— What the exercise asks —
In the items below, count the lines that contain the string "Task". Give only the number.

— Start of Excerpted data —

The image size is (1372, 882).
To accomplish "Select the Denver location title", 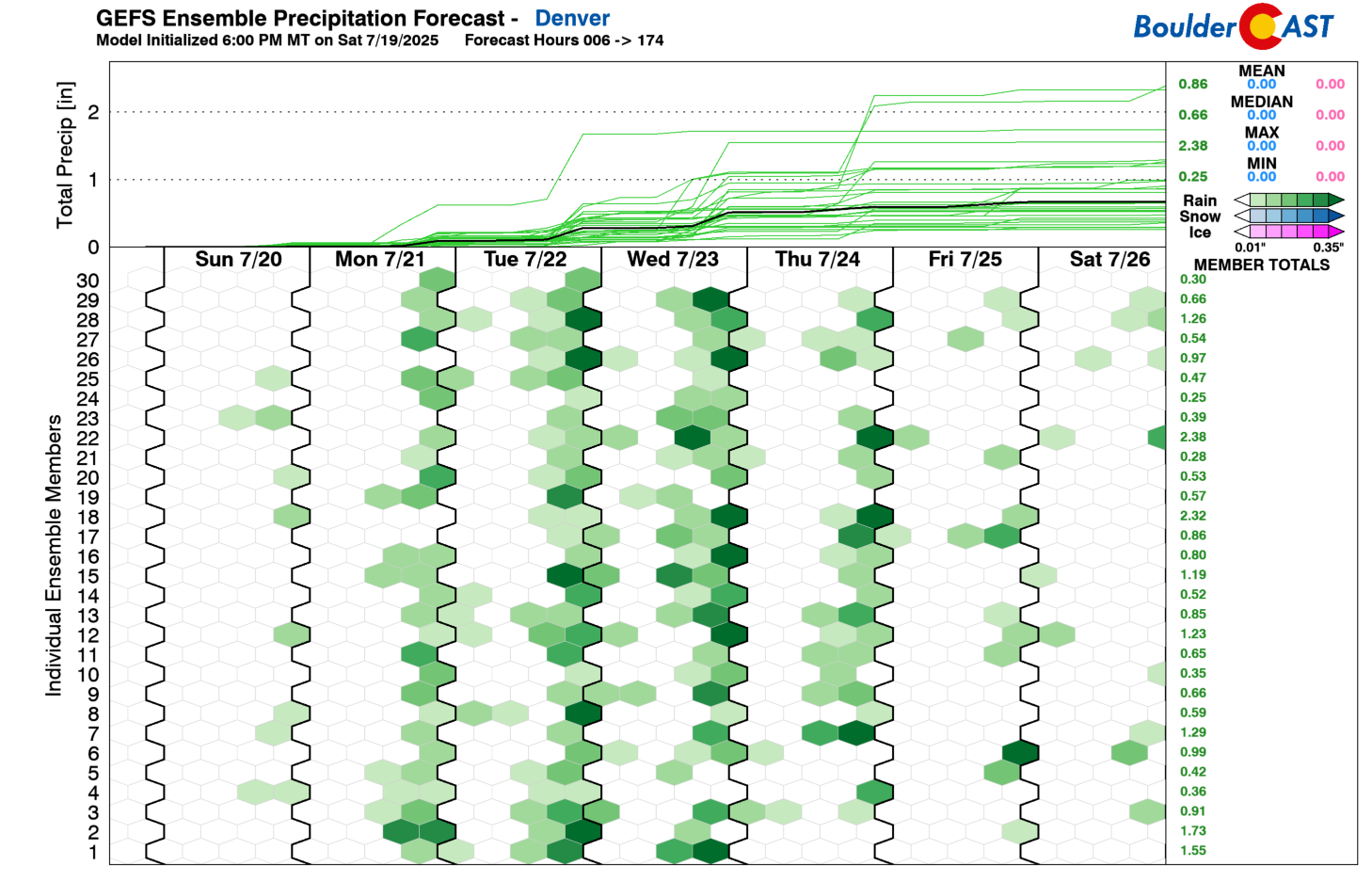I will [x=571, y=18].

— End of Excerpted data —
— Start of Excerpted data —

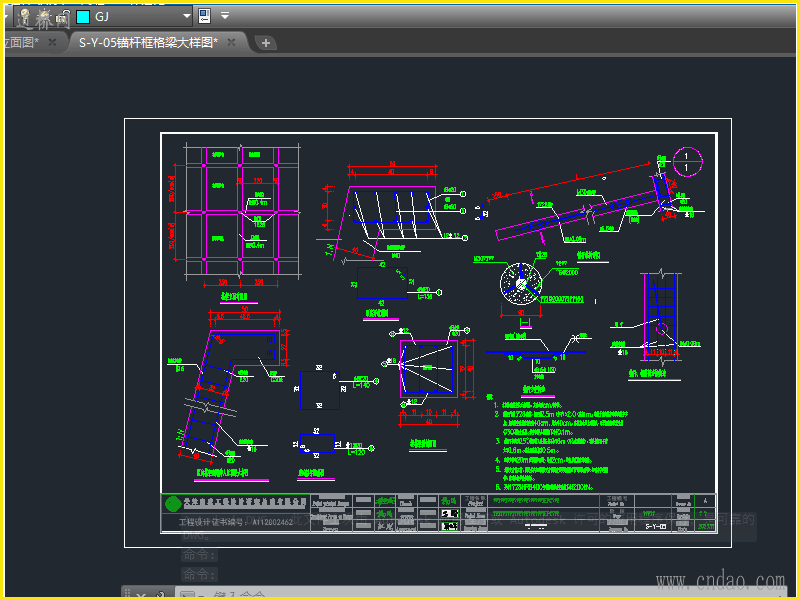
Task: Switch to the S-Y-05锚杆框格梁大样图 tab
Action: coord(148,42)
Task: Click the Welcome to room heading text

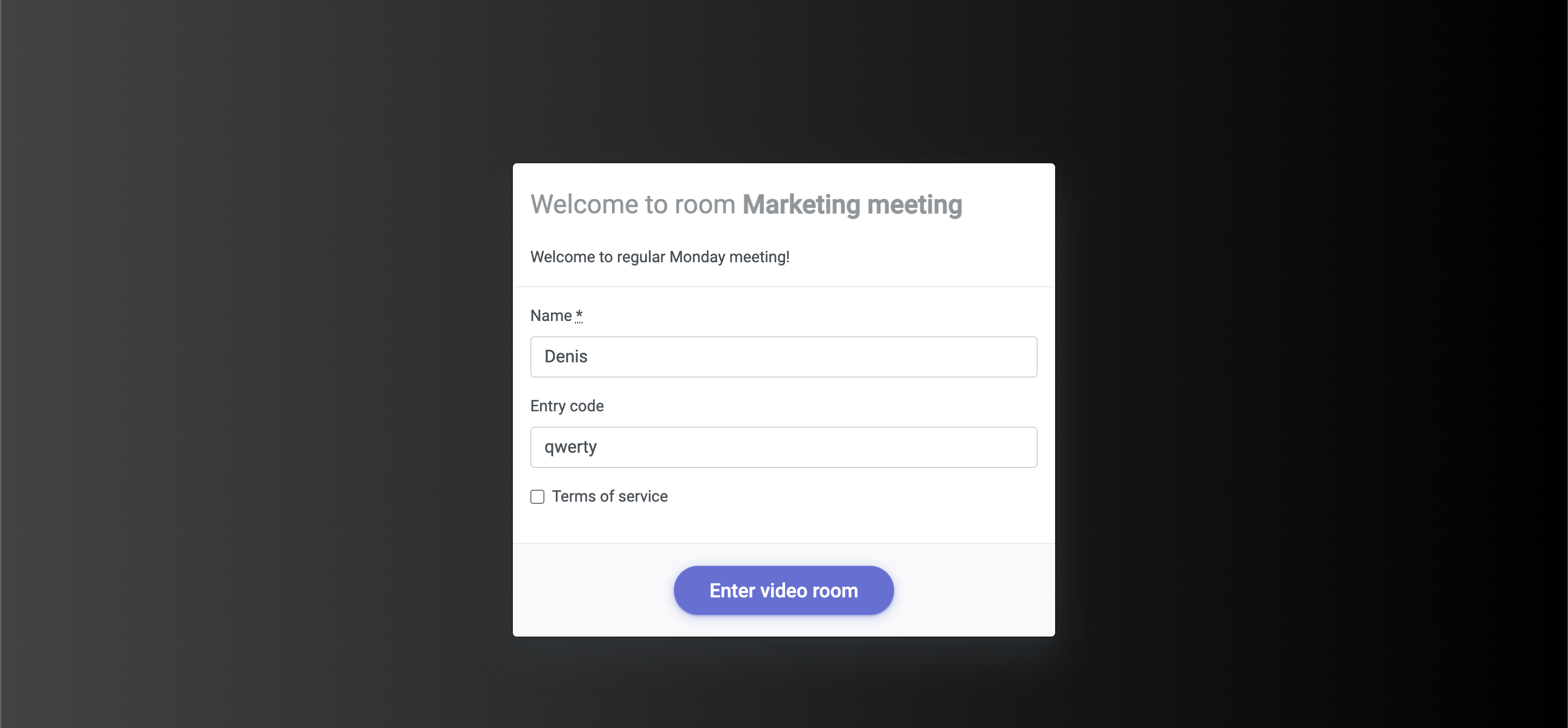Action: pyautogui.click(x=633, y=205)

— End of Excerpted data —

— Solution for this problem —
2